Should I put together a whole whitepaper on the topic?  I am working with Nicola Young and John Ross on a Planning and Governance Course and you’ll definitely see this type of content plus exercises in this class.

Loved these examples and looking for some templates?  I found some good starts…

IT pros can choose the Operations Framework tools and templates also referred to as MOF Job Aids that are likely to be most useful given the task at hand. Here is a list of what is available within each package:

  • Manage
    • Change Management Forward Schedule Template
    • Request for Change Template
    • Risk Template Tool
  • Plan
    • Operating Level Agreement Template
    • Operations Level Agreement
    • Privacy Policy Sample
    • Service Level Agreement Template
    • SIP Service Catalog Sample
  • Deliver
    • Functional Specification
    • Migration Plan
    • Site Deployment Project Plan
    • Test Cases Workbook
    • Test Plan
    • Test Specification
    • Training Plan
    • Vision Scope
  • Operate
    • Incident Management Ticket Template
    • Operations and Services Description Template

Look for the following packages

MOF Job Aids – Deliver.zip, MOF Job Aids – Manage.zip, MOF Job Aids – Operate.zip, MOF Job Aids – Plan.zip

I think we need to each send feedback to mof@microsoft.com to let them know we’d like SharePoint specific templates.  Be sure to let this alias know if you like those job aids or if they don’t work.  Why is it all about desktop and Vista?  Why not some Exchange or SharePoint?

If you are confused about MSF, MOF, and ITIL in continuous improvement there is a decent diagram from MOF solution accelerator article that shows the relationships and talks about how they come together.

When I was looking at the MOF v4 content I came across another tool that I worked on when I was at MS.  The Asset inventory tool is about discovering what SharePoint Servers are out there.  Looks like it is still in beta since February, which is when I think I saw it last.  I mention this tool in this context ’cause I do think it’s a very early step in MOF.  You need to know what you have before you can start to optimize it or a late step if you’re considering retiring the service or servers.  Here’s a bit of info from the TechNet resource on this solution accelerator:

The main purpose of the SharePoint Asset Inventory Tool is to give the IT administrator answers to a number of important questions through the generation of reports.

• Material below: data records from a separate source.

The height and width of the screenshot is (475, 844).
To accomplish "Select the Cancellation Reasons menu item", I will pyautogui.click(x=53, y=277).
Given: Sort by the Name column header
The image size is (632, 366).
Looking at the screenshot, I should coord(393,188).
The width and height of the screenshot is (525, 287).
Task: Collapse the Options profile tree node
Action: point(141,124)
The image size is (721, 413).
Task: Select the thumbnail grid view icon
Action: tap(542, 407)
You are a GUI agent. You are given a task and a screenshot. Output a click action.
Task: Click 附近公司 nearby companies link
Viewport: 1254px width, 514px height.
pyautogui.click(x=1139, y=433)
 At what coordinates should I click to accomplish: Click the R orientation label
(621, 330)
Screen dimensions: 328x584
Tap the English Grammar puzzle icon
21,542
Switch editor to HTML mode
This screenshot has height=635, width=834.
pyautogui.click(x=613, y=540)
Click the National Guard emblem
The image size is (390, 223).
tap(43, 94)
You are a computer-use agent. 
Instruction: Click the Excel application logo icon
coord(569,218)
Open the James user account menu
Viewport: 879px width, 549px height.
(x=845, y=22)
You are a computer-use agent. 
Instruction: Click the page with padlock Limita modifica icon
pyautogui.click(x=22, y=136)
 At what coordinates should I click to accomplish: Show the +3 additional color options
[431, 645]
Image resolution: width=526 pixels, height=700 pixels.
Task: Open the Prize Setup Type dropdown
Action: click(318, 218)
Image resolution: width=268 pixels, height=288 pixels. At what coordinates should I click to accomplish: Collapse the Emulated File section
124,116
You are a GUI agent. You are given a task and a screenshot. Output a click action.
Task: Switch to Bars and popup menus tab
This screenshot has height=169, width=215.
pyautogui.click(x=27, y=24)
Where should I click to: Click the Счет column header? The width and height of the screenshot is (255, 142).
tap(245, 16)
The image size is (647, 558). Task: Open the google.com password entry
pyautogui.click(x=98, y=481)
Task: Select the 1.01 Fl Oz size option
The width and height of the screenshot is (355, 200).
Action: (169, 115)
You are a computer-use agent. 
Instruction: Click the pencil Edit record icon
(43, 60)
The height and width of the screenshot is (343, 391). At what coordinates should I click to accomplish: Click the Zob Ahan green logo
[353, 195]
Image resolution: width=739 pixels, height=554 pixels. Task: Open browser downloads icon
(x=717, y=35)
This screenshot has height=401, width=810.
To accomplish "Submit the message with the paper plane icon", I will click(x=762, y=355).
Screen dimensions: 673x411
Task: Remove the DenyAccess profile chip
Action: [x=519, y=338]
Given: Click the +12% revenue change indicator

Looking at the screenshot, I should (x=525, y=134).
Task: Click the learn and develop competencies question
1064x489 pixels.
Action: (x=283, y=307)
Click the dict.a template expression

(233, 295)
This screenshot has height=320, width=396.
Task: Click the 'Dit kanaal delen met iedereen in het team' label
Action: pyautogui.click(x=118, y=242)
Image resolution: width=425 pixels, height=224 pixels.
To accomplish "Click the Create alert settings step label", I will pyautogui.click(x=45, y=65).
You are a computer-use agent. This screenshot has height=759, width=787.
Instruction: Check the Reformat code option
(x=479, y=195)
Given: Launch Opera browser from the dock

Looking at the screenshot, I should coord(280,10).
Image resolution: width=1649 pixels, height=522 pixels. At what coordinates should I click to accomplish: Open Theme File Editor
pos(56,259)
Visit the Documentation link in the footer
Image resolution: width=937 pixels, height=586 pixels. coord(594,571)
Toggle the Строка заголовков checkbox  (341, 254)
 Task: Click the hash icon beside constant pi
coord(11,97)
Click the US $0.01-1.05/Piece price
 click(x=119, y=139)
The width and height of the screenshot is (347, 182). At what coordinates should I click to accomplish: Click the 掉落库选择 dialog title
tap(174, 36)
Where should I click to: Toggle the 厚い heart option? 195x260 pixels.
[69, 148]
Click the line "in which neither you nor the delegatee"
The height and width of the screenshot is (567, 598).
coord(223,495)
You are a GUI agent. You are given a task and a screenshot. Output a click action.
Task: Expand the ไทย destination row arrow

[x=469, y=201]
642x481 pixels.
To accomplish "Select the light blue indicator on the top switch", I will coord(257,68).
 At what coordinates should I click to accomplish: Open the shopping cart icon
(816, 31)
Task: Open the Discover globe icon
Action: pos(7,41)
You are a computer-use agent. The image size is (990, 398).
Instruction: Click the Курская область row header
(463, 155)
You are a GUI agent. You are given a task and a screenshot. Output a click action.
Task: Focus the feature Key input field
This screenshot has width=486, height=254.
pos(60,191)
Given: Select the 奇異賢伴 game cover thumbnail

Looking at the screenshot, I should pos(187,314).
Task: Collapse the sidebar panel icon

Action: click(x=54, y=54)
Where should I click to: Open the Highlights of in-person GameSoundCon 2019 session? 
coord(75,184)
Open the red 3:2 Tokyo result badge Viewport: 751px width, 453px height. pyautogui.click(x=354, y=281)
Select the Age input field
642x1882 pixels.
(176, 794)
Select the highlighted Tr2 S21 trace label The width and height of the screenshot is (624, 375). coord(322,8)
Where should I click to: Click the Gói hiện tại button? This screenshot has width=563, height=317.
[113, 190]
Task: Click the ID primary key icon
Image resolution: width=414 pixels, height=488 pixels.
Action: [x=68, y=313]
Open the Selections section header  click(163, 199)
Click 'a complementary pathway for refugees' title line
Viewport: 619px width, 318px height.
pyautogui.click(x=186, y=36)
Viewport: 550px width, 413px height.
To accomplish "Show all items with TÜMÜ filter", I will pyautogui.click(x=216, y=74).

These reports include information on:

  • The servers running some version of SharePoint.
  • The installed SharePoint features.
  • The total number of SharePoint sites on each server. 
  • The total number of documents on each server.
  • The total number of documents grouped by extension on each server.
  • The time since the SharePoint assets in each server were last modified.
  • The customized SharePoint sites and items on each server.
  • The number of SharePoint lists on each server, grouped by the number of items on each list.